(Study material begins)

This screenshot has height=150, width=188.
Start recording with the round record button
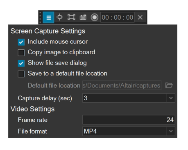point(95,17)
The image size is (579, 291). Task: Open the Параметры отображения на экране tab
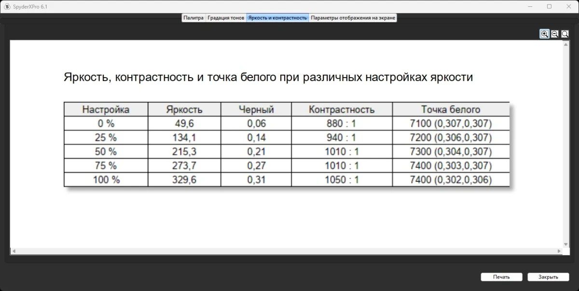pyautogui.click(x=353, y=17)
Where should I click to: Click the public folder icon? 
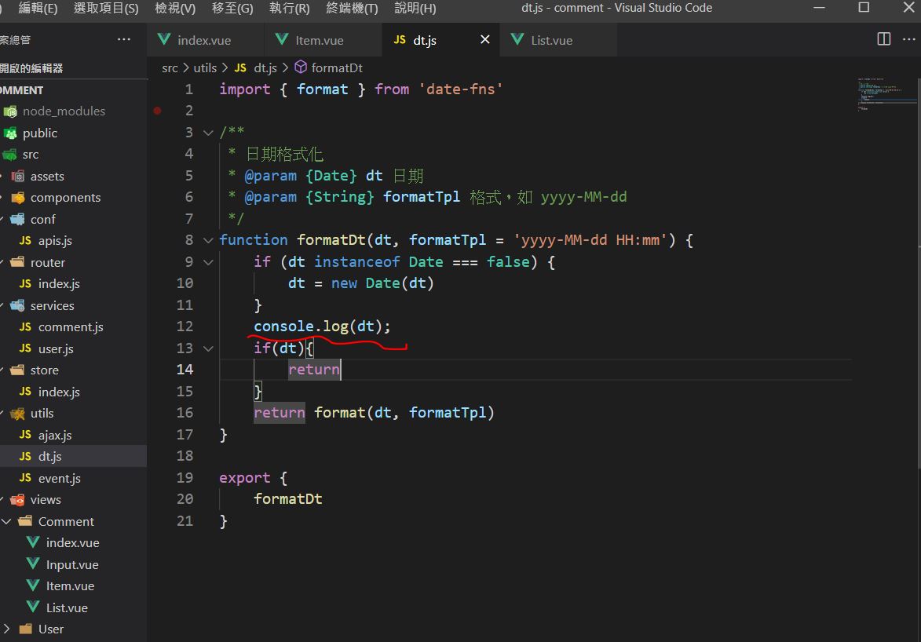click(10, 133)
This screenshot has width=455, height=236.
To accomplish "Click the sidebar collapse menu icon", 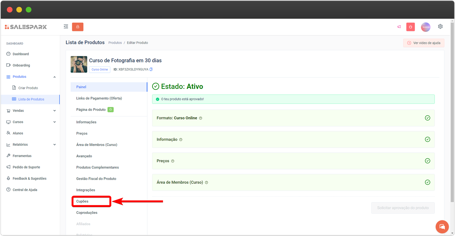I will 66,27.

(Study material ends)

• _Work instruction_
Find each line in the data above with the word "screenshot", then copy it.

• _Exercise response_
This screenshot has height=150, width=188.
This screenshot has width=455, height=236.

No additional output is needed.